Developer Michael Molinari, who came out Soundodger+ told Polygon via Adult Swim Games in 2013 that he received a warning from a Warner Bros. representative earlier this week. Discovery that its game would be removed from Steam within the next 60 days.

“I don’t know if they will delist or remove it,” Molinari told Polygon in an email. “I begged the representative to transfer ownership to my company as I still retain all IP and game rights. I sent him a link to Steam’s transfer page and clearly explained that it literally takes three clicks to transfer ownership to me. He rejected my request.”

Molinari said the Warner Bros. representative Discovery said the decision not to transfer ownership back to the developers “stems from logistics and resource constraints” and “the limited capacity of our team.” (One developer Polygon spoke to said the current Adult Swim Games team consisted of a “skeleton crew.”) Molinari expressed frustration that WBD’s planned removal of his game and others would lead to “more than a decade’s worth of downloads , community guides, reviews and patch notes (…) suddenly disappear.”

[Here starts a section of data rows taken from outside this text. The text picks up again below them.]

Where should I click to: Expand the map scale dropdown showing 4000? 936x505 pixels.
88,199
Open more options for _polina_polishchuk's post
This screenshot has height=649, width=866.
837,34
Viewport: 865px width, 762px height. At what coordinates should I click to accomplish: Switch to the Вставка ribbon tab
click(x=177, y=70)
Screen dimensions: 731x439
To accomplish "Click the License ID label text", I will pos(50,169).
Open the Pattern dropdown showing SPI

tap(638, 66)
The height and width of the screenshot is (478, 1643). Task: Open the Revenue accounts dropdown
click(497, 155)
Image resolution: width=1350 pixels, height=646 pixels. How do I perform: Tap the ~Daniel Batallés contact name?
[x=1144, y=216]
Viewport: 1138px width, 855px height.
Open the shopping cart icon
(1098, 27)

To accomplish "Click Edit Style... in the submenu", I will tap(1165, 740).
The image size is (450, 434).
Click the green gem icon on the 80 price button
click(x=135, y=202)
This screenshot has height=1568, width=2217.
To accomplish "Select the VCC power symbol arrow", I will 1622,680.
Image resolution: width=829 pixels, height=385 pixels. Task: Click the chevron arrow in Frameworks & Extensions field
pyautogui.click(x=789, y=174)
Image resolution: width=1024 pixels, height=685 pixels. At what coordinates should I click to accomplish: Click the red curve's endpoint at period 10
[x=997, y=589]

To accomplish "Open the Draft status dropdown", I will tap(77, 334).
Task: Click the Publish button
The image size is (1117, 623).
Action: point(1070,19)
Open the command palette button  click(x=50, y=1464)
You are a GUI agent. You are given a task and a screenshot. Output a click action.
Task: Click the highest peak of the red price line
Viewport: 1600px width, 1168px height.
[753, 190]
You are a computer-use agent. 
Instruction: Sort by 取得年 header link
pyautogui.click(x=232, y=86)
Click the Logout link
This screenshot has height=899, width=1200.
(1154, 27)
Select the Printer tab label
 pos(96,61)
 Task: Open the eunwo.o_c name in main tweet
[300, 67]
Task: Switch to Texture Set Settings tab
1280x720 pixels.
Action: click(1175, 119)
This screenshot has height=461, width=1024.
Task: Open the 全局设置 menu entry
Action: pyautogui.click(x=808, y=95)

According to Molinari, Warner Bros. Discovery informed him that he can publish again Soundodger+ on Steam, but that option comes with its own problems. Doing so would “delete all my wishlists, reviews, community guides, and forum discussions, and I would not allow new and old owners of the game to compare achievements and trading cards,” Molinari said.

“The other legal requirement for self-republishing the game is to remove all mentions of Adult Swim Games,” Molinari said. “I have asked for clarification, and he even wants the credits changed to remove the (Adult Swim Games) team names. I’m a big believer in game preservation, and this is a direct blow to properly crediting the people who worked on a game.”

Matt Lewandowski, co-owner of studio Team2Bit, the developer behind Adult Swim Games-published Fist puncher, Polygon shared that Warner Bros. Discovery had also contacted him with a similar warning. Lewandowski said a representative blamed the impending removal of the debt Fist puncher about “internal corporate changes.”

“We have asked them to switch Fist puncher back to our studio,” Lewandowski said. “Their response was that they ‘could not transfer the game’ due to the fact that they had ‘made the decision not to transfer ownership due to logistics and resource constraints.’”

Lewandowski said Team2Bit remains hopeful that WB will give Discovery Fist puncher back to the studio.

“It’s been around for eleven years and we’ve built a community around it through Steam,” he said. “We’ve also had an incredible experience working with Adult Swim over the years. The original team that helped us Fist puncher on Steam was passionate about taking interesting and unique games from small studios to the next level.

“That said, if we don’t get the current release Fist puncher transferred to us, we will probably release it again under our own account. We still own the game and the IP address, so a re-release is certainly possible. And as someone who is passionate about preserving gaming history, I hate to see games lost due to red tape.”

Polygon contacted 10 studios and solo developers who had their games published by Adult Swim Games to see what they had heard. Some say they haven’t been contacted by WB Discovery, but they expect to be. “From what I’ve heard from others, I’ll probably hear from them soon too,” developer Andrew Morrish, who published King’s Road And Super Puzzle Platformer Deluxe via Adult Swim, Polygon said. “It doesn’t look good.”

Molinari said that if and when his game Soundodger+ is pulled from Steam, he will republish it there “with as little downtime as possible between the two versions.” The game is also available at Molinari’s itch page.

“Aside from that, I’m more than happy that I chose to self-publish Soundodger 2Molinari added, “because I would be devastated if my two best-selling games on Steam were removed at such short notice.”

Polygon has contacted Warner Bros. representatives. Discovery for comment on the company’s plans to remove the Adult Swim Games catalog and will update when the company responds.